To give you in-depth insights regarding the U.S. national housing market here we present the breakdown of the Q1 2020 U.S. Foreclosure Market Report.
During the Q1 of 2020, there were a total of 156,253 U.S. properties with a foreclosure filing. Compared to Q4 2019, it is up by 42% but it is down by 3% from a year ago.
The foreclosure process has started on 81,251 properties (+ 1% from Q4 2019 but -11% from Q1 2019).
Banks repossessed 29,923 properties (REO), ( -28 % from Q4 2019 and -16 % from Q1 2019). This is the 16th successive quarter with a year on year drop in U.S. REOs. Over 40 states recorded year on year decline in REOs including Tennessee (- 39%); Florida (-37 %); New Jersey (-33 %); Pennsylvania (-32 %); and Texas (-29 %).
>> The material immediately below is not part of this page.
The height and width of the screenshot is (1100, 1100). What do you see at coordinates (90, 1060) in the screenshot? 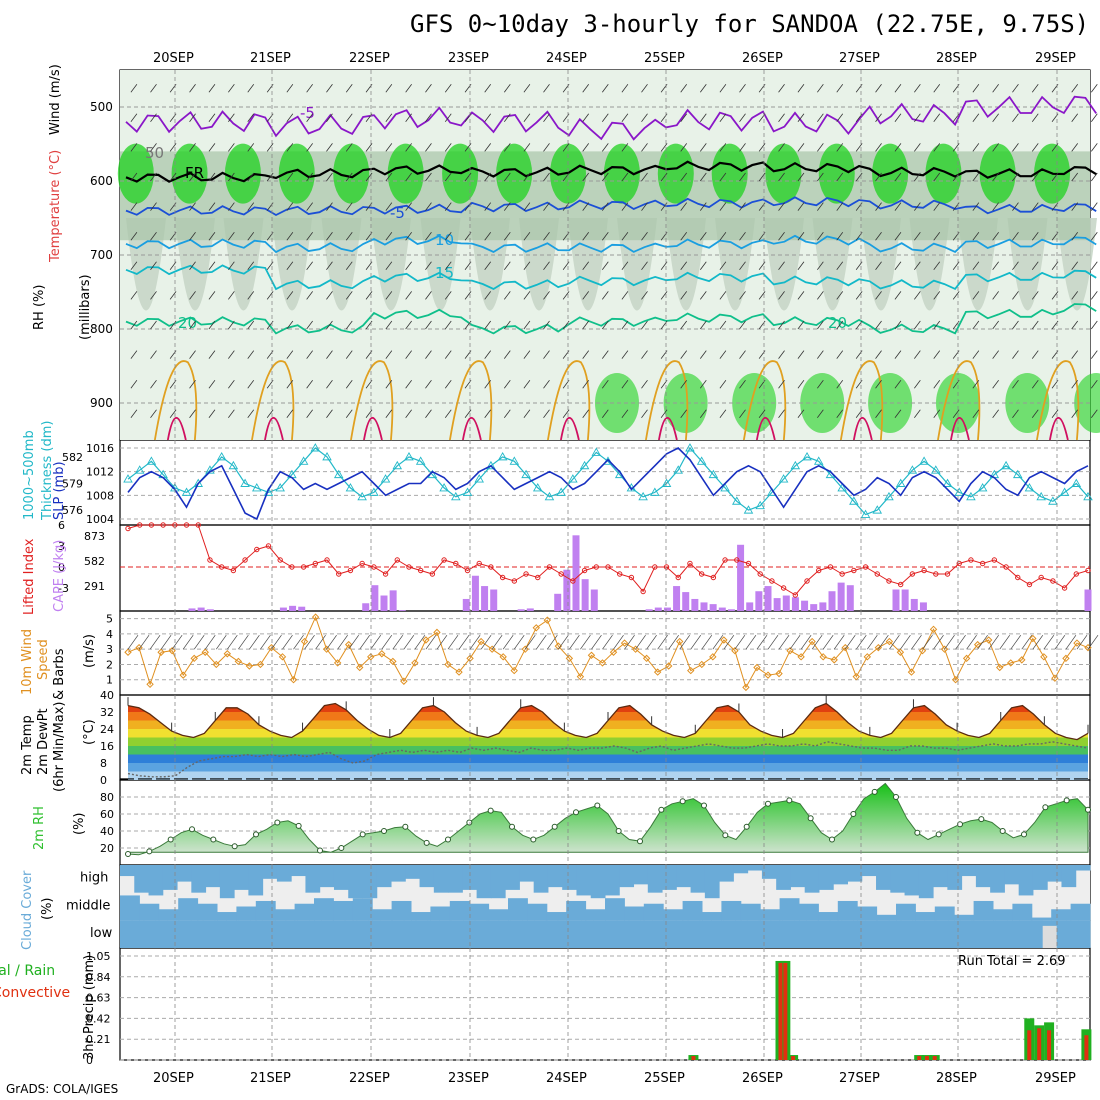
I see `precip-tick-label: 0` at bounding box center [90, 1060].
While the majority of states reflected the national trend of a decrease in foreclosure starts, in Q1 2020 foreclosure starts increased in 11 states: Alaska ( +16 %); Georgia (+ 12%); California (+ 10 %); Delaware (+3 %); Illinois (+ 1 %), etc.
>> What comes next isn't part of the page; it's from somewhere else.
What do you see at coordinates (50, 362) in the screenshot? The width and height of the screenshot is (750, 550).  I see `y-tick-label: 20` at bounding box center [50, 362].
Foreclosure Market Overview for March 2020
In total 27,812 U.S. properties started the foreclosure process in March 2020 (+ 3 % from February 2020 but -14 % from March 2019). Nationwide the foreclosure process was completed on 9,091 U.S. properties (-13 % from February 2020 and -25 % from March 2019).
In Delaware, New Jersey, Illinois, Connecticut, and Florida states were recorded the highest foreclosure market rates.
These insights show how strong was the U.S. national housing market. However, because of the Coronavirus pandemic in March, millions of Americans started losing their jobs. It is expected that in the next few quarters the foreclosures will get even lower, such as lenders (banks) are offering forbearance. However, if unemployment continues to rise people may not be able to make their mortgage payments, so numbers of REOs could rise later this year.